> **What is needed**:
Look for the line with "The height and"; please transcribe it and every later line in the entries exactly, up to the end, leaving pictures out.

> **Task input**:
# # # # # # #
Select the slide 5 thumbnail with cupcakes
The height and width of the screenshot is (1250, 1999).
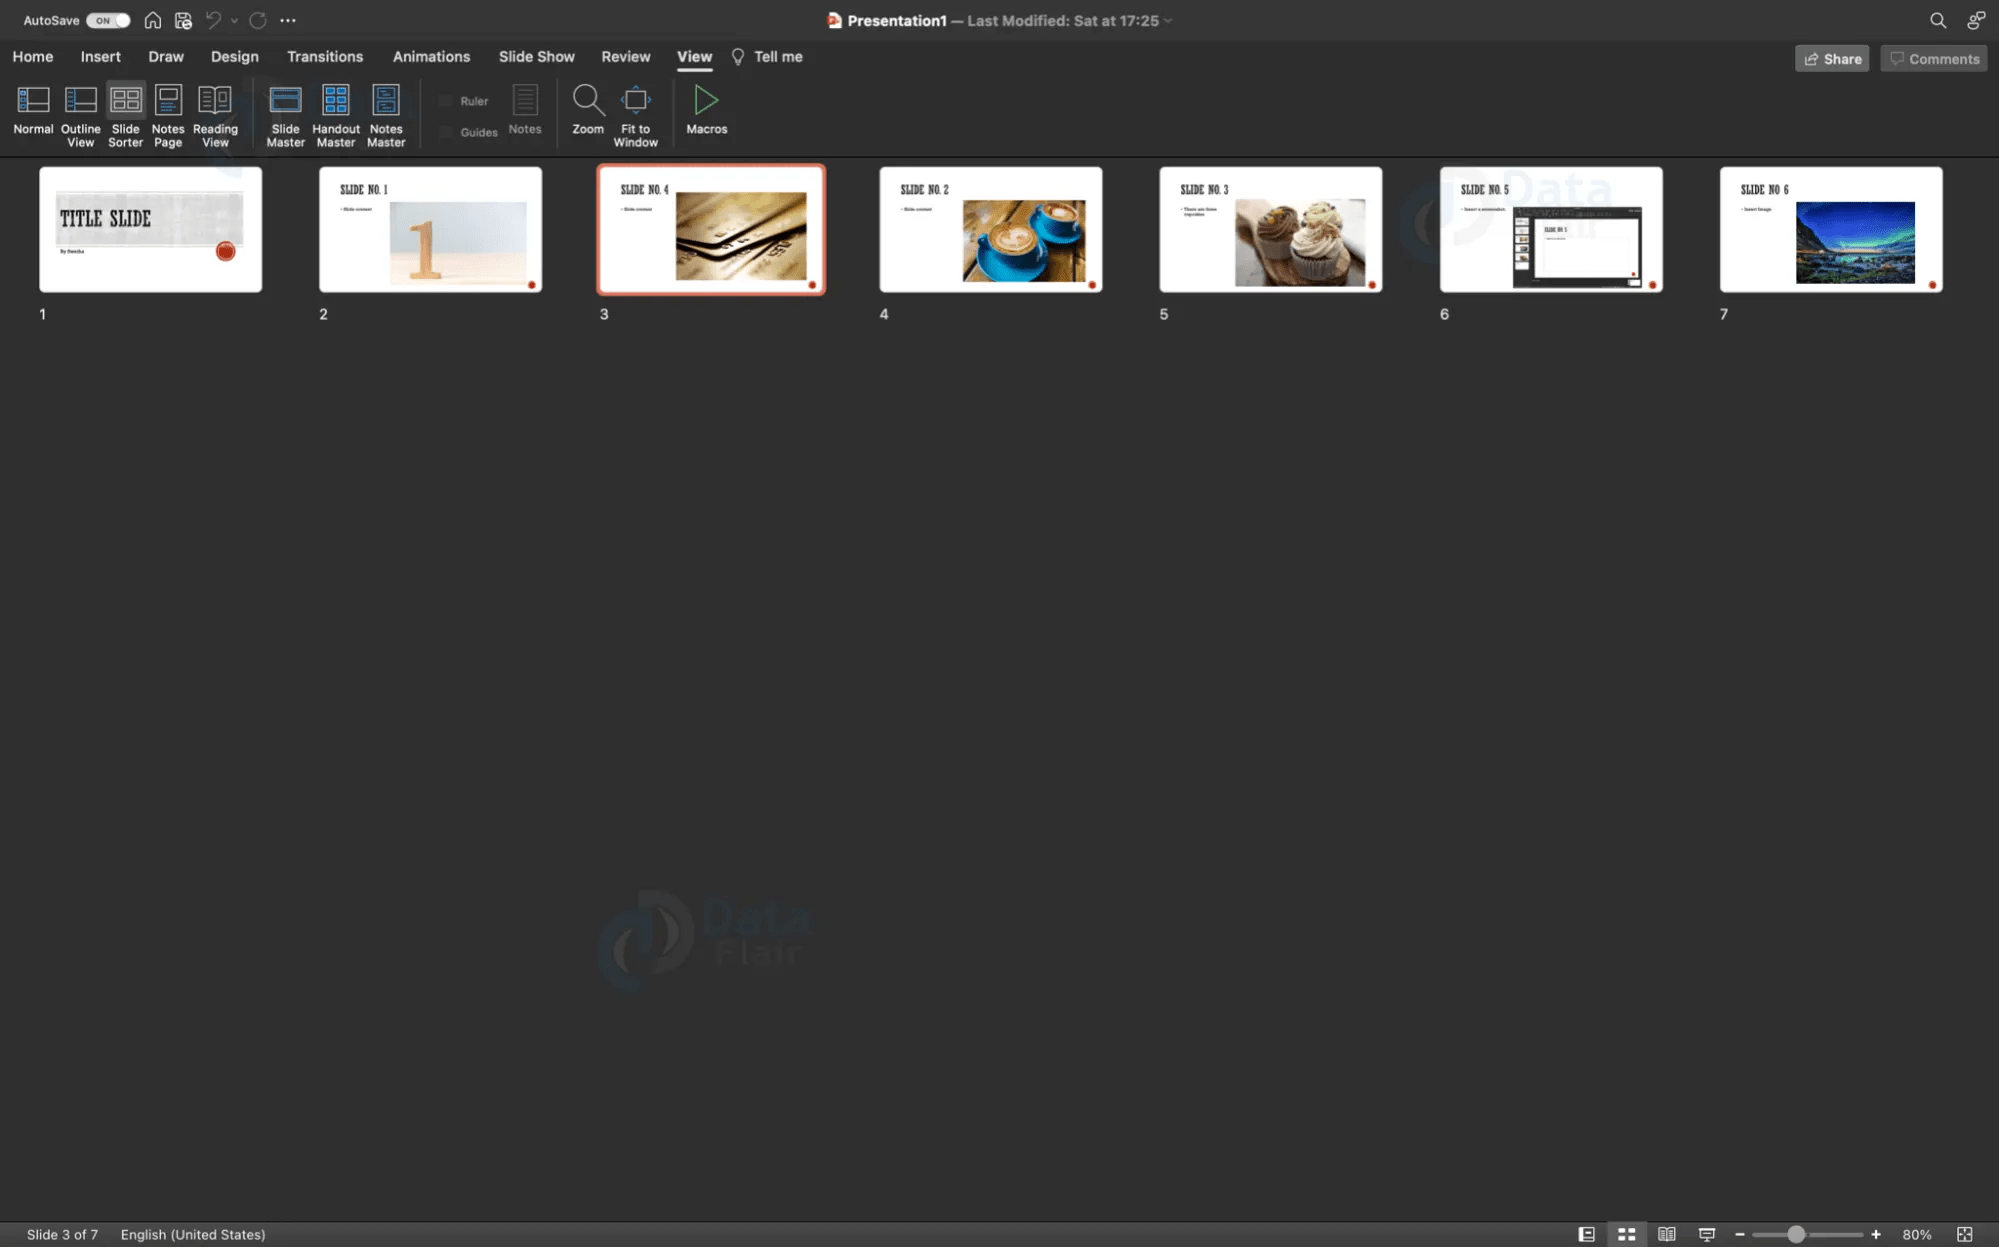tap(1270, 229)
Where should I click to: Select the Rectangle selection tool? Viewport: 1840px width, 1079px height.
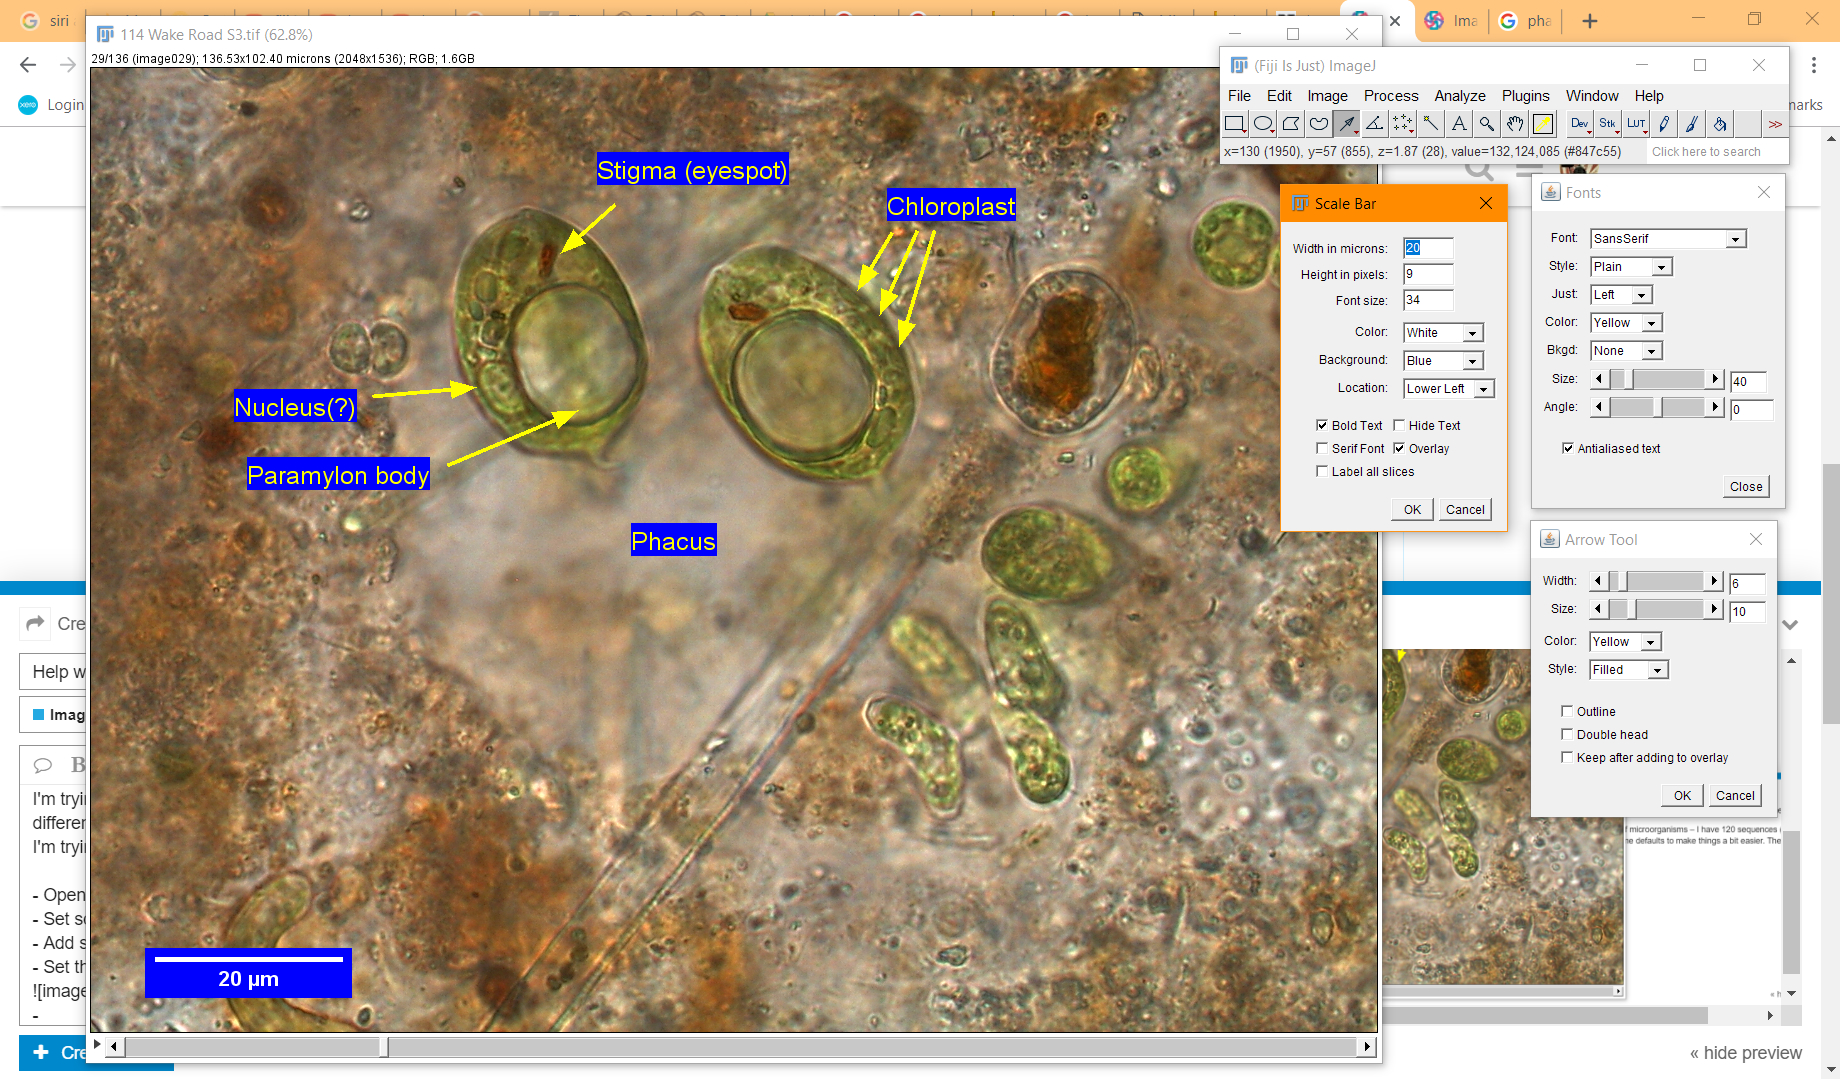click(1234, 123)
# # # # # # #
> **Completed task**:
The height and width of the screenshot is (1250, 1999).
tap(1270, 229)
Where should I click to: Select the Rectangle selection tool? Viewport: 1840px width, 1079px height.
click(1234, 123)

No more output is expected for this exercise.